Readers Write: BDS movement and Israeli economy; EU's history of ill-treatment of Israel

Letters to the Editor for the March 24, 2014 weekly magazine:

Without mentioning the BDS movement's successes, a recent article on Israel's growth in the cyber security sector reads like a pro-Israel propaganda piece.

While reading about Europe's growing boycott of Israeli companies, I realized that European behaviors toward Israel have ranged from naive to hostile for decades.

Boycott movement and Israeli economy

In a recent article, The Guardian states that Israeli Prime Minister Benjamin Netanyahu has "launched a swingeing attack on supporters of a boycott of Israel ... and urged the country's friends to 'expose and outflank' them by emphasising its high-tech achievements and global economic appeal."

The Monitor's Feb. 17 One Week article "Israel aims to be a 'cyber nation' " thus has the appearance of a propaganda piece to me. It contains no mention of the growing boycott, divestment, sanctions movement that seeks to correct Israel's violations of international law and Palestinian rights, or the successes the BDS movement has begun to have.

It also mentions the Stuxnet computer virus as an example of "recent attacks [that] have established cyberattacks as a growing public threat" without mentioning that Israel and the United States are generally assumed to be its creators.

Peter A. Belmont

Brooklyn, N.Y.

EU's history of ill-treatment of Israel

While reading the Feb. 24 Focus article "Consumers pressure Israel" on Europe's growing boycott of Israeli companies, I was struck by the fact that European behaviors toward Israel have ranged from naive to hostile for many decades.

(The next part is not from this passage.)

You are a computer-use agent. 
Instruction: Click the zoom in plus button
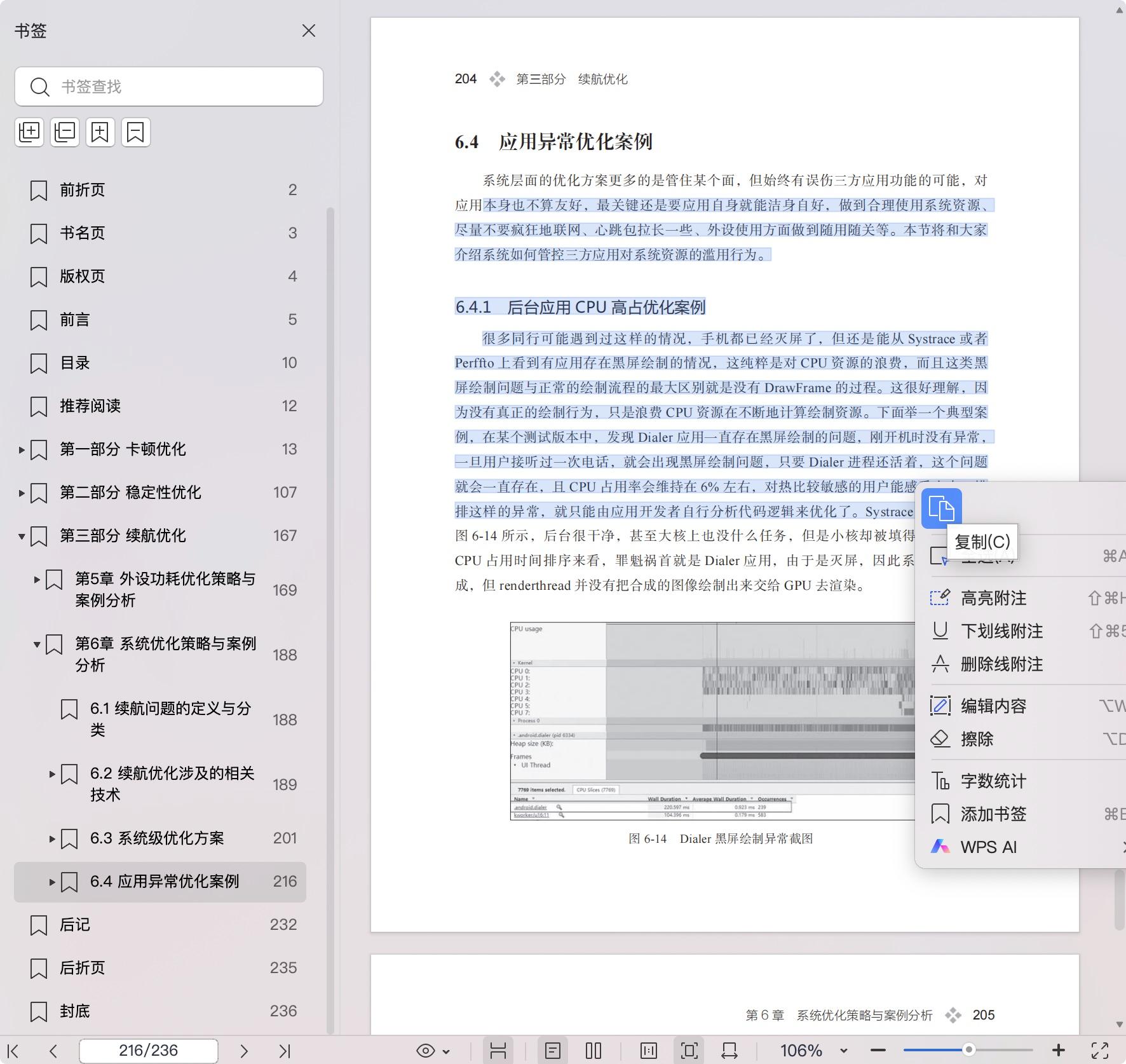(1059, 1051)
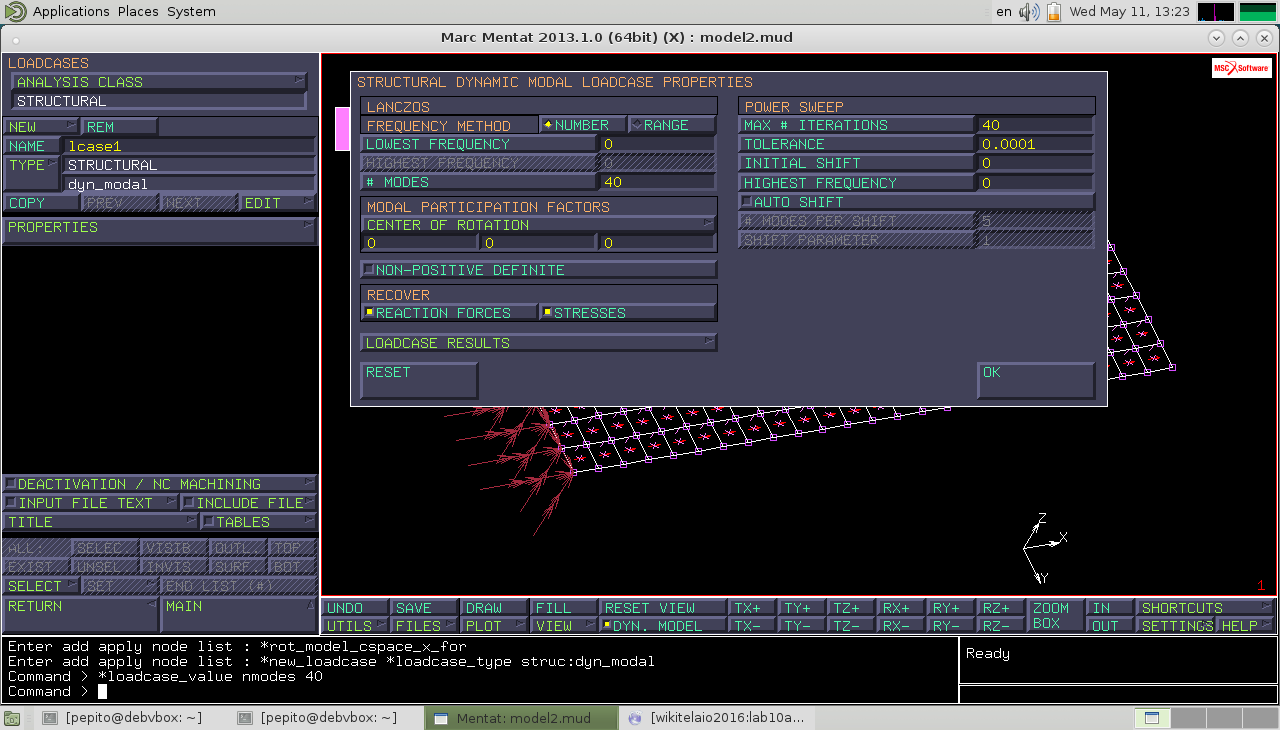Enable the AUTO SHIFT checkbox

click(x=746, y=202)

On the naive side, nine European countries signed the Venice Declaration in 1980. It included a call for Palestinian self-determination with the Palestine Liberation Organization as the main Palestinian negotiator. Unfortunately, the countries naively ignored the fact that in 1980 the PLO's concept of Palestinian self-determination focused on the destruction of the State of Israel. These same countries have naively ignored identical calls from Palestinian groups such as Hamas today.

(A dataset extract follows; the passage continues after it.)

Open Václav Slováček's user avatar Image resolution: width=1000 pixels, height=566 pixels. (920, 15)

On the hostile side, the article correctly points out that many European Union countries have spent years funding organizations that advocate the boycott of Israel. It appears that they have been pushing for the boycott in a backroom manner until it became politically feasible to boycott Israel publicly. With such a history of troublesome behaviors by Europe's governments, it should come as no surprise that so many EU citizens advocate for the boycott of Israel.